Interface, terminal buffers, etc.
Derick Centeno
yellowdog-newbie@lists.terrasoftsolutions.com
08 Apr 2002 13:12:33 +0000
I was attempting to install Mesa from an older release of YDL and I was
notified of conflicts with other libraries. Is there going to be a
release of Mesa which will work with current libraries or will I have to
collect the source and recompile everything myself?
Also I've been looking for a ppc version of blender3d. I've already
looked at the YDL lists, at least I didn't find the software where I
expected it. That is, listed in alphabetical order within the YDL 2.2
library area in a tar ball not the rpms. I looked in both anyway to be
sure.
Is there a version of circuit design software similar to what beige bag
does but which runs with a ppc; anyone going in that direction?
By the way although I do admit to not reading every word of the Red Hat
manual or others; I do search for the essentials and I have yet to find
an answer addressing the interface problems of gnome, kde or
enlightenment. The emptying of Trash requires that it be done within a
dialog box; panels once created have to be killed IF one knows or can
determine the name of the process controlling it, and then in a
particular sequence which I have not found discussed anywhere. Of
course, the references all mention the use of the rightmost third or
first button depending on one's fancy, but what does that mean with a
typical standard one button ADB Apple mouse???

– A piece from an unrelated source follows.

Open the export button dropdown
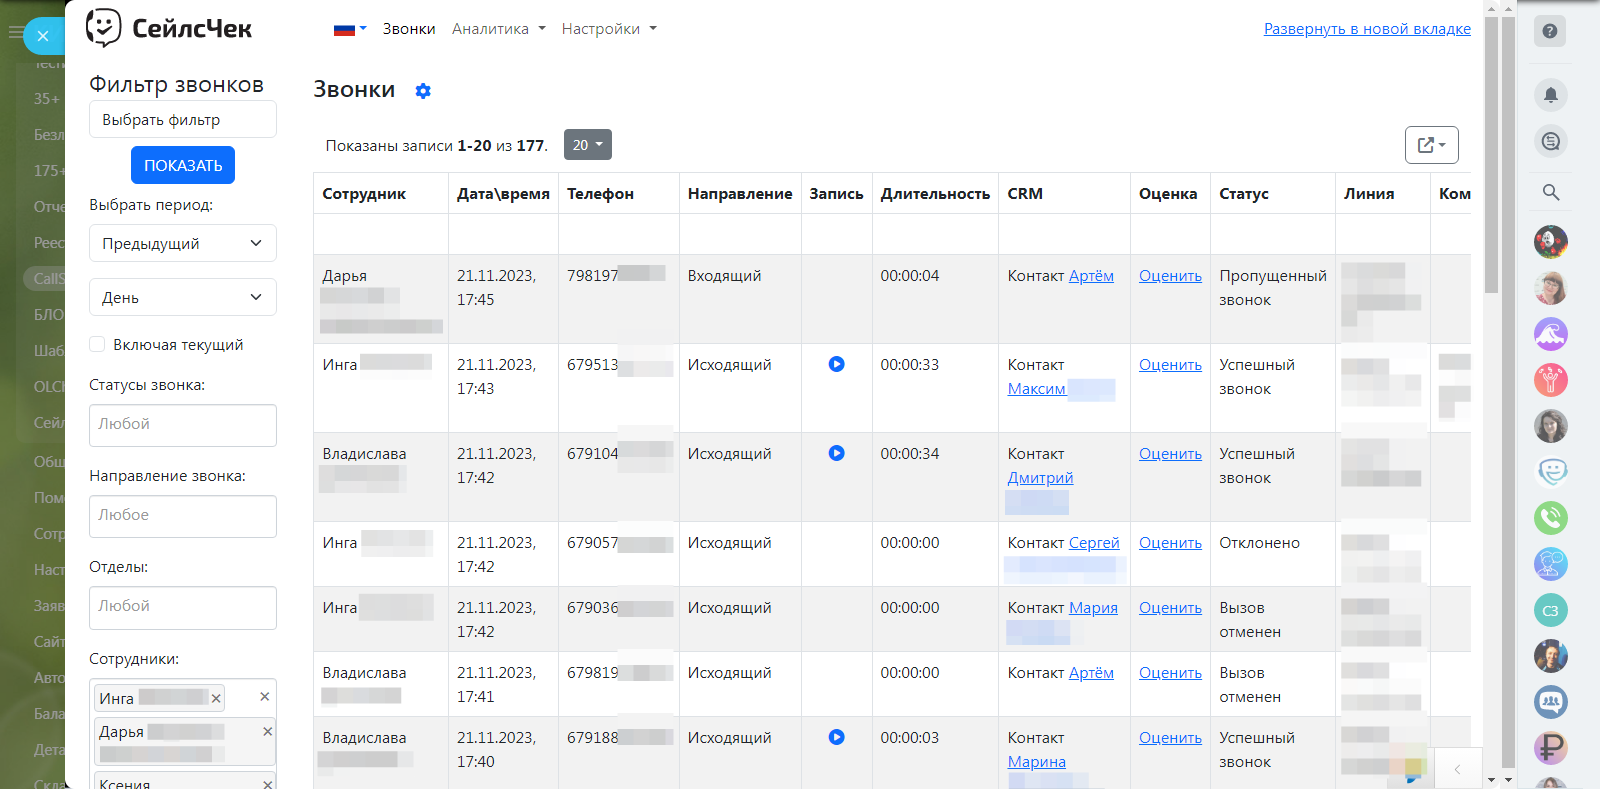 point(1431,145)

With the research and study I'm doing reworking the internals of these
various interface's I will not be a newbie for long... Meanwhile I
would appreciate a response to my prior query regarding capturing a
screen dump and saving it to a text file. The last message I sent
showed the variety of commands, pipes and so forth I had done to no
avail. Also some indirection requires that one be prepared; usually
errors occur precisely when one is not.
I'm sure that there is a way to recover the contents of a terminal
buffer, review what is required, extract the elements of interest and
send it to a file. Within an AIX environment this appears trivial;
however cat doesn't function the same there as it does in Linux. So
what's the strategy in performing this task, anyone??
Thanks for your time and consideraiton.